BCBS – Emphasis on the BS

In my last and fourth entry about my woes and “fight” with the insurance company, Anthem Blue Cross Blue Shield, I cautiously opined that maybe, just maybe, I had won the fight because I was given a level 1 with a reasonable premium.  I should have known better.

Turns out that they have set me up as being on probation, sort of.  That is to say, for 12 months, I am not covered for any pre-existing conditions.  So I asked the Customer Service person if they had a specific pre-existing condition outlined in my policy.  ”No,” she replied.  So I asked, “Then how do I know or how do they know what might be a pre-existing condition?”  ”By looking through your medical records,” she informed me.  ”Since the time of my birth?” I asked, incredulously.  ”Pretty much,” she replied.  ”Does that mean that if I had a wart on my finger when I was 12 years old and I develop a wart tomorrow, they won’t cover removal on the basis of the pre-existing clause?”  ”That’s right.”  ”What if I was six weeks pregnant when I applied.  Does that mean they would not cover the costs of the birth?”  ”That’s right.  Here is a scenario that might help you understand.  If you go to the doctors and he finds that you have kidney stones, the insurance company would not pay for their removal because those kidney stones were forming before the doctor found them, thus a pre-existing condition. But if you should walk out your front door and fall down the steps and break your hip, they would cover that.”  ”By that logic, then,  what if I go to the doctor next month and he/she finds evidence of the C word in me.

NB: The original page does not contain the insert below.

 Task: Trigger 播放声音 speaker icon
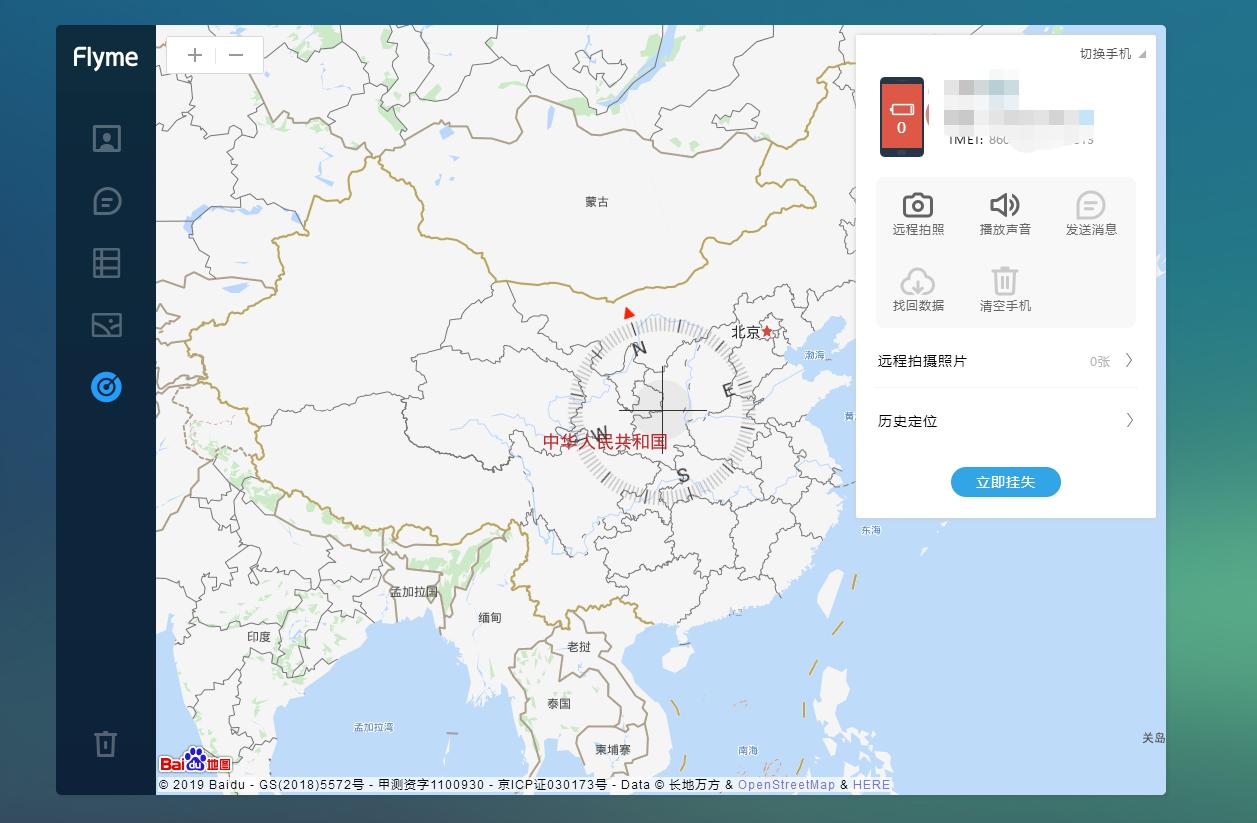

Would that be considered a pre-existing condition?” “Absolutely.  The insurance company’s argument would be that the cancer had developed before the doctor had found it.”

How did I get on this probationary period?  It all came about because although I have been using Anthem Blue Cross Blue Shield since 1997, more than 63 days had passed between the time I began my objections for the cost of the premium on my previous insurance coverage and the present coverage, thus, erasing all previous  records and causing my status to become one of a new client.

WOW!  So I am once again throwing my money out of the window and I have absolutely no positioning power to fight this injustice.

I believe this is a thumbing of the nose towards President Obama’s Affordable Health Care Act, (derogatorily termed “Obama Care” by his opponents — although some day that title will become an honorific, I have no doubt), specifically the clause in which a person seeking insurance will not be penalized for having a pre-existing condition, which, unfortunately, does not become law until 2014.  But the fact of the matter is that by utilizing “pre-existing condition” without definition, the insurance companies are basically avoiding their responsibility for covering any new client.  This clause might well also discourage people from signing on for insurance.  And the people in Congress who have put up such a fight against the Affordable Health Care Act bask in the comfort of their excellent insurance plans paid for by our tax dollars!

Well, I am grateful for this customer service person’s forthrightness and I am just kicking myself for not having thought to ask her if there were any questions I should be asking her that I had not.

I have become aware, over the past two weeks, that the danger of our society being torn apart does not just come from the major amounts of negative propaganda from the opponents, nor the major amounts of money fueling these ads and these opponents, but the choice on the part of the media to not cover what is going on.  It is truly frightening to be aware of just how poorly informed we are, and I include myself, because in spite of the fact that I plan to vote for President Obama, a part of me actually has been affected by the negative campaign that has dogged him throughout his presidency and I have not actively acknowledged/recognized just how much his Administration has been doing to try and make things better in this country.